/NewsAPI_scraper

Code to create a realtime news article streaming app utilising the News API in R or Python

Primary LanguageR

NewsAPI Scraper

Code to help analysts with a mid-level knowledge of R or Python create a real time news article streaming app utilising the News API. This is a free API that enables users to retrieve news articles in JSON format as they are published from a variety of news sources.

We will produce two apps using both R and Python, that look similar but act differently under the hood.

To proceed with either, you will need to obtain a news API key from: https://newsapi.org/account.

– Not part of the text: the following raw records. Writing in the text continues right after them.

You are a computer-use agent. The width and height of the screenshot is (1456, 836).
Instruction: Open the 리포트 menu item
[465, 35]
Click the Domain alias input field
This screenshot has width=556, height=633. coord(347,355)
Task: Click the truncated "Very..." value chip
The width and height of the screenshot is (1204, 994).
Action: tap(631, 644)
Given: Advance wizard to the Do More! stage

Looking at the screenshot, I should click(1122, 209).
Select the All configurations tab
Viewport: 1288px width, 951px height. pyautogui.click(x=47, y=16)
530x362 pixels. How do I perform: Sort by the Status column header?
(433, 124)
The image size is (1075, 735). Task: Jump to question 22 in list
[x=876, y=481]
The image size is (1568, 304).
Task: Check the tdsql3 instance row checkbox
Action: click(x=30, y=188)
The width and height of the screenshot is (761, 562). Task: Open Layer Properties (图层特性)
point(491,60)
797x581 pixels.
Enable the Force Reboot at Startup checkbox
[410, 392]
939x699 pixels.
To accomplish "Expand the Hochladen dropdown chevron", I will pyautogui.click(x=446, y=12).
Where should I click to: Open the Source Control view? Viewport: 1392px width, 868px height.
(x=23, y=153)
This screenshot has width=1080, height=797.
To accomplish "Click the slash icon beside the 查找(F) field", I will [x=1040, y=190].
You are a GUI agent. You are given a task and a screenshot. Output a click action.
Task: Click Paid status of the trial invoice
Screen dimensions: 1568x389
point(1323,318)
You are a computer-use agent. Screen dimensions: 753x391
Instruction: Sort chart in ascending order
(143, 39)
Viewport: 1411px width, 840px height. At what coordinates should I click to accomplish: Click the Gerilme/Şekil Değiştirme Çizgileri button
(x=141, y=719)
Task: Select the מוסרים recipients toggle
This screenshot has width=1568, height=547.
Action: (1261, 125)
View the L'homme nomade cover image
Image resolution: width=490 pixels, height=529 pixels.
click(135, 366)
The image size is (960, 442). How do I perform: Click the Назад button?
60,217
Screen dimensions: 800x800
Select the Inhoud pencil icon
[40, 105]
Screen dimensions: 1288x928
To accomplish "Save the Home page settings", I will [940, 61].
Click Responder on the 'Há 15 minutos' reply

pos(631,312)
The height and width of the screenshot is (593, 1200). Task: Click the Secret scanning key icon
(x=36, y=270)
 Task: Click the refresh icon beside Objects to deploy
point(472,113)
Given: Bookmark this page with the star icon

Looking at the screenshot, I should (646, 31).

Our two different back-end options will be:

Firstly, an R shiny app that will reactively send a modified request based on input variables to the News API with every click of the submit button by the user. This will enable more up-to-date rendering but will rapdily exhaust the limit on requests per day.

The second, a Plotly Dash app written in Python, will request all available articles on initial page rendering then reactively filter those displayed based on user input variables. This means that the page must be refreshed to retrieve new articles but will only make 1 request per hit. Such an approach would be better suited to use from a larger team.

R Configuration

Author: Richard Haigh

Date of Intial Upload: 03/03/2020

Written: R Desktop 3.6.2

Environment: RStudio v1.2.1335

Packages: Shiny v1.4.0, newsanchor v0.1.1, googleAuthR v1.1.1, googleAnalyticsR v0.7.1, highcharter v0.7.0, shinythemes v1.1.2 (optional)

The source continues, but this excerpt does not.